[Stored data]

__________

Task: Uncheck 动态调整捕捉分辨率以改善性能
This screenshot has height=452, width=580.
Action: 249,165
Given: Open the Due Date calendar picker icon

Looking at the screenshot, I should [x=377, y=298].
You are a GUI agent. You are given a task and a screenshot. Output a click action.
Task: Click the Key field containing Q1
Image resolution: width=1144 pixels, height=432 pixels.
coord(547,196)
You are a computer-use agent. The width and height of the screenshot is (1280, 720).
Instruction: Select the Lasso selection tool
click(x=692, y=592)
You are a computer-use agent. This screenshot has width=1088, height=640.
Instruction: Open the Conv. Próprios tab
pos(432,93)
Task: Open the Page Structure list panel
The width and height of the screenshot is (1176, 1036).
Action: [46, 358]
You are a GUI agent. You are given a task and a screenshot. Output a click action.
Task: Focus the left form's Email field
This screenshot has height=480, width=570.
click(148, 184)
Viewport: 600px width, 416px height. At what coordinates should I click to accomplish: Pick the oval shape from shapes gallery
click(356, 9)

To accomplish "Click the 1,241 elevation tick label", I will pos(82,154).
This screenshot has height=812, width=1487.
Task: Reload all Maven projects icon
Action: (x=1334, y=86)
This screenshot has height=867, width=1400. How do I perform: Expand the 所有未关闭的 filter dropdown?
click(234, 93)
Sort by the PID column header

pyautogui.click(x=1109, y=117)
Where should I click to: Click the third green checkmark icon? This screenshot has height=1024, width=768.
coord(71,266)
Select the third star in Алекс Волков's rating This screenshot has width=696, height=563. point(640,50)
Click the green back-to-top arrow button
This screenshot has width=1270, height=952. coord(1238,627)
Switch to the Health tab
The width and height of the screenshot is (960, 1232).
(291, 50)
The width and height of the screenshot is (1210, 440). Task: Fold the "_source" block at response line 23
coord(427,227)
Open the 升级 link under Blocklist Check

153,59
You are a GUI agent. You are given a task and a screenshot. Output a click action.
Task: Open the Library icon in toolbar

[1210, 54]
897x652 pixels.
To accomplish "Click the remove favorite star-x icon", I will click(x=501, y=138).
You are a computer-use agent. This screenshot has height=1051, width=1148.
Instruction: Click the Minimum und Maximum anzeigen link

__________

Exercise -
Write out the lines from the one with "This screenshot has height=867, width=1400." through the end of the lines, word for word.

Final answer -
This screenshot has height=867, width=1400. How do I perform: Expand the 所有未关闭的 filter dropdown?
click(234, 93)
Sort by the PID column header

pyautogui.click(x=1109, y=117)
Where should I click to: Click the third green checkmark icon? This screenshot has height=1024, width=768.
coord(71,266)
Select the third star in Алекс Волков's rating This screenshot has width=696, height=563. point(640,50)
Click the green back-to-top arrow button
This screenshot has width=1270, height=952. coord(1238,627)
Switch to the Health tab
The width and height of the screenshot is (960, 1232).
(291, 50)
The width and height of the screenshot is (1210, 440). Task: Fold the "_source" block at response line 23
coord(427,227)
Open the 升级 link under Blocklist Check

153,59
You are a GUI agent. You are given a task and a screenshot. Output a click action.
Task: Open the Library icon in toolbar

[1210, 54]
897x652 pixels.
To accomplish "Click the remove favorite star-x icon", I will click(x=501, y=138).
You are a computer-use agent. This screenshot has height=1051, width=1148.
Instruction: Click the Minimum und Maximum anzeigen link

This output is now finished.